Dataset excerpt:
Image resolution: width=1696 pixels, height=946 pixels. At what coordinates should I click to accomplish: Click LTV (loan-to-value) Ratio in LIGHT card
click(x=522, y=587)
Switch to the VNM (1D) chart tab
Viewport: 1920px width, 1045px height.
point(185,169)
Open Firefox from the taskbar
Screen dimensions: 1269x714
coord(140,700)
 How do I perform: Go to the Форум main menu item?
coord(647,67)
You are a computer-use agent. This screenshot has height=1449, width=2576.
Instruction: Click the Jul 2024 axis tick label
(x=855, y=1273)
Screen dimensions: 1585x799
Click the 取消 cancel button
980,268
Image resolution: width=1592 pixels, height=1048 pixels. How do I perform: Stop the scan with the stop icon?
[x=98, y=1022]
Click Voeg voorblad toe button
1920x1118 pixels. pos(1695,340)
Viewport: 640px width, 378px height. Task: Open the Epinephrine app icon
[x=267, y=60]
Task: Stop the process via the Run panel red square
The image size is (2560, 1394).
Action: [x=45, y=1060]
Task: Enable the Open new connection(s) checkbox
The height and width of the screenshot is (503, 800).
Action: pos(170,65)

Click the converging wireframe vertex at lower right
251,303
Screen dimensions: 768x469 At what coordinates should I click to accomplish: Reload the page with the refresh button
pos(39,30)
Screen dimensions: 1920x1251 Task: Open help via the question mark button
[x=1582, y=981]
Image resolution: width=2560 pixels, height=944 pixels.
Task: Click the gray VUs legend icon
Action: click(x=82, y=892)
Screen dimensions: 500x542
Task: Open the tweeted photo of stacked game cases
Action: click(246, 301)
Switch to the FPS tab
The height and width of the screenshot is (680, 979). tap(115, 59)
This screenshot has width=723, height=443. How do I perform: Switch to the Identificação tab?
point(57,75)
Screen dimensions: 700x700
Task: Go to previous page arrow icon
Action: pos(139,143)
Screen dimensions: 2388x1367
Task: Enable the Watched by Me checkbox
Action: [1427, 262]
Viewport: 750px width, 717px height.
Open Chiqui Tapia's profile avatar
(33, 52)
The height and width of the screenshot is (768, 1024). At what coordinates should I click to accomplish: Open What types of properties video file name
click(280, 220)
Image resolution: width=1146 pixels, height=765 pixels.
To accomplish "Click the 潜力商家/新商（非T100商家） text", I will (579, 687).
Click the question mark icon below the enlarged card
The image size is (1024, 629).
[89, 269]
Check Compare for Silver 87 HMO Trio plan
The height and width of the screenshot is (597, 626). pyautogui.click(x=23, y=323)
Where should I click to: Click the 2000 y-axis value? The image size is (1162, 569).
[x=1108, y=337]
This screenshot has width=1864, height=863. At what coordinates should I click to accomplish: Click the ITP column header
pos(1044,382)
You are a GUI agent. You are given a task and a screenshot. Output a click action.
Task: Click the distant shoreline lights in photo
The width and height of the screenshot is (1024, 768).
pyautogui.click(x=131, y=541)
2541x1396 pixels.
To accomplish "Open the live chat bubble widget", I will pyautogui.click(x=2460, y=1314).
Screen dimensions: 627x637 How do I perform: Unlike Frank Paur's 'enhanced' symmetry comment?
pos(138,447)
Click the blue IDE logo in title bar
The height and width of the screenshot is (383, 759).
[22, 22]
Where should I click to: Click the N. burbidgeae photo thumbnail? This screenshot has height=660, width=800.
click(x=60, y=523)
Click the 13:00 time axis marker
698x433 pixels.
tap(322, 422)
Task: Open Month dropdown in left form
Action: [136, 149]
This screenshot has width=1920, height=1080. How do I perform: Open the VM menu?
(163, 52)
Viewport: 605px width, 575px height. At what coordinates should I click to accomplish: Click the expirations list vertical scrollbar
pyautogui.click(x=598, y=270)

REQUIRED TASK:
Begin at the line that contains "Viewport: 640px width, 378px" and stop after the line that contains "Action: [x=45, y=1060]", reproducing those lines with "Stop" swapped for "Halt" and nothing else changed.

ANSWER TO THE TASK:
Viewport: 640px width, 378px height. Task: Open the Epinephrine app icon
[x=267, y=60]
Task: Halt the process via the Run panel red square
The image size is (2560, 1394).
Action: [x=45, y=1060]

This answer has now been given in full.